After IL-1 is bound, a complex is formed between the type 1 receptor and the receptor accessory protein. The cytosolic proteins MyD88 (Myeloid Differentiation primary response gene-88) and TollIP (Toll-Interacting Protein) are recruited to this complex, where they function as adaptors, recruiting IRAK(IL-1 Receptor-Associated Kinase) in turn. IRAK1, a serine-threonine kinase, activates and recruits TRAF6 (TNF Receptor-Associated Factors-6) to the IL-1 receptor complex. Eventually, phosphorylated IRAK is ubiquitinated and degraded. TRAF6 activates two pathways, one leading to NF-KappaB activation and another leading to c-Jun activation. The TRAF associated protein ECSIT leads to c-Jun activation through the MAPK (Mitogen Activated Protein Kinase)/JNK(Jun N-terminal Kinases) signaling system (Ref.3). TRAF6 also signals through the TAB1 (TAK1 Binding Protein-1)/TAK1 (TGF-Beta-Activating Kinase-1) kinases to trigger the degradation of I-KappaB, and activation of NF-KappaB. TAK1 and two interacting proteins, TAB1 and TAB2 play important role in IL-1 signaling. TAB2 translocates to the cytosol upon stimulation with IL-1, where it functions as an adaptor, linking TRAF6 to TAK1 and TAB1. Activated TAK1 activates NIK (NF-KappaB-Inducing Kinase) directly, leading to the activation of IKK (I-KappaB Kinases) and thus to the phosphorylation and degradation of I-KappaB. NF-KappaB is then translocated to the nucleus to activate transcription (Ref.4).

Binding of IL-1 to its cell surface receptor also activates a pertussis toxin-sensitive G-proteins, which in turn stimulates AC (adenylate cyclase) activity and thus increases the intracellular level of cAMP (Cyclic Adenosine Monophosphate). cAMP activates cAMP-dependent protein kinase(s) which induce(s) the activation of NF-KappaB, a DNA binding protein that plays an important role in the transcriptional regulation of the HIV-LTR and the Kappa Ig gene in pre-B-Cells (Ref.5).

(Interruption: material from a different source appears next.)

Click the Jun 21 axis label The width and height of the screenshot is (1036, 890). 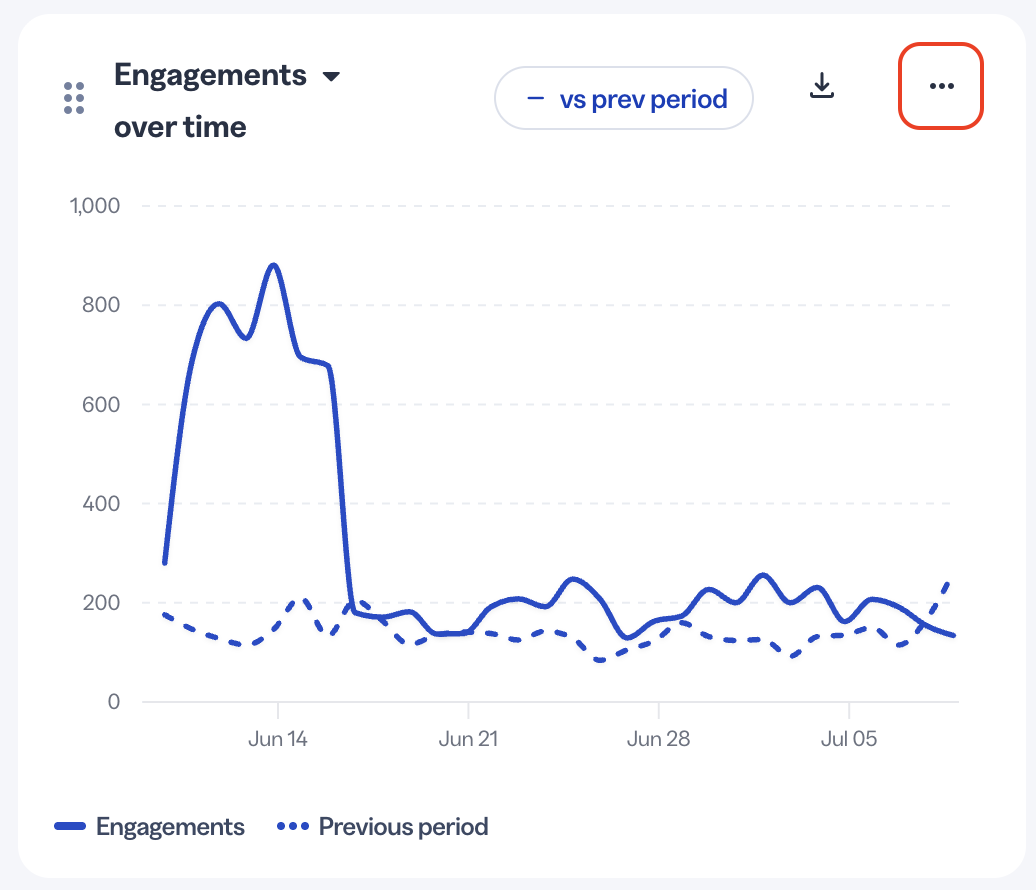468,739
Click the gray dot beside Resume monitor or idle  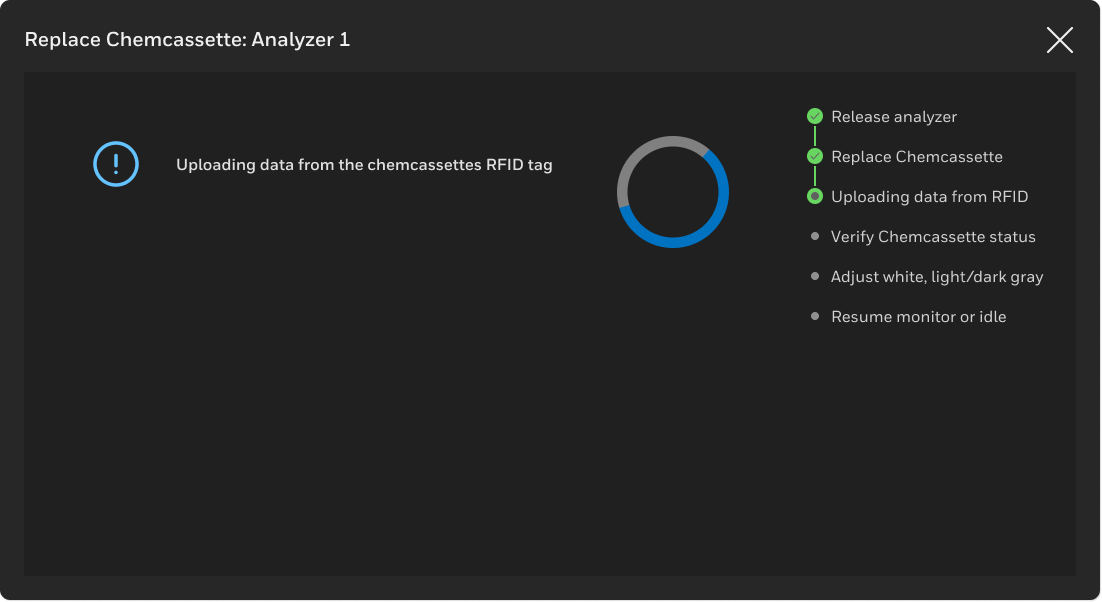[815, 317]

IL-1 is a pivotal pro-inflammatory cytokine centrally involved in local and systemic responses in the immune system leading to typical effects of inflammation. Dysregulated, prolonged synthesis and release of IL-1 in chronic inflammatory situations contributes to many diseases, e.g. rheumatoid arthritis. IL-1 also augments Corticosteroid release, induces fever and shivering.